Use of Public Performance Reports. A Survey of Patients Undergoing Surgery

Department of Health Policy and Management, Harvard School of Public Health, Brigham and Women's Hospital, Boston, MA 02115, USA.
JAMA The Journal of the American Medical Association (Impact Factor: 35.29). 06/1998; 279(20):1638-42.
Source: PubMed


Publicly released performance reports ("report cards") are expected to foster competition on the basis of quality. Proponents frequently cite the need to inform patient choice of physicians and hospitals as a central element of this strategy.
To examine the awareness and use of a statewide consumer guide that provides risk-adjusted, in-hospital mortality ratings of hospitals that provide cardiac surgery.

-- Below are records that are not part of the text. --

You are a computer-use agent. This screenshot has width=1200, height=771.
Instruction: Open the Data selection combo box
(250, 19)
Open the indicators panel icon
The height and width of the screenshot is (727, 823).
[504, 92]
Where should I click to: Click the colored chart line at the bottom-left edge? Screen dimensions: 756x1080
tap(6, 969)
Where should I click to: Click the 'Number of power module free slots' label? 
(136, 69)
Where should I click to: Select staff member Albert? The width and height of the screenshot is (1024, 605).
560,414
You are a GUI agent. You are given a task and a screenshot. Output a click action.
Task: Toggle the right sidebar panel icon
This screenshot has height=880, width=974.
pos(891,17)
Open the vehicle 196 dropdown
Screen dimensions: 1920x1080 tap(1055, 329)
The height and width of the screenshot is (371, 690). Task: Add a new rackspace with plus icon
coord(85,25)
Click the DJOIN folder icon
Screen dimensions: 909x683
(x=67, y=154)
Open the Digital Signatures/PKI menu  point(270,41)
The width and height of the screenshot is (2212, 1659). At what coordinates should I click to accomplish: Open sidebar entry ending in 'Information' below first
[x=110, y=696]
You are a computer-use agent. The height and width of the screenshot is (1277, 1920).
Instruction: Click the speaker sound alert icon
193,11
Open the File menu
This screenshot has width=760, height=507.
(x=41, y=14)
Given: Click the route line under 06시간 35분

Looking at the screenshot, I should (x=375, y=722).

Telephone survey conducted in 1996.
Pennsylvania, where since 1992, the Pennsylvania Consumer Guide to Coronary Artery Bypass Graft [CABG] Surgery has provided risk-adjusted mortality ratings of all cardiac surgeons and hospitals in the state.
A total of 474 (70%) of 673 eligible patients who had undergone CABG surgery during the previous year at 1 of 4 hospitals listed in the Consumer Guide as having average mortality rates between 1% and 5% were successfully contacted.
Patients' awareness of the Consumer Guide, their knowledge of its ratings, their degree of interest in the report, and barriers to its use.
Ninety-three patients (20%) were aware of the Consumer Guide, but only 56 (12%) knew about it before surgery. Among these 56 patients, 18 reported knowing the hospital rating and 7 reported knowing the surgeon rating, 11 said hospital and/or surgeon ratings had a moderate or major impact on their decision making, but only 4 were able to specify either or both correctly. When the Consumer Guide was described to all patients, 264 (56%) were "very" or "somewhat" interested in seeing a copy, and 273 (58%) reported that they probably or definitely would change surgeons if they learned that their surgeon had a higher than expected mortality rate in the previous year. A short time window for decision making and a limited awareness of alternative hospitals within a reasonable distance of home were identified as important barriers to use.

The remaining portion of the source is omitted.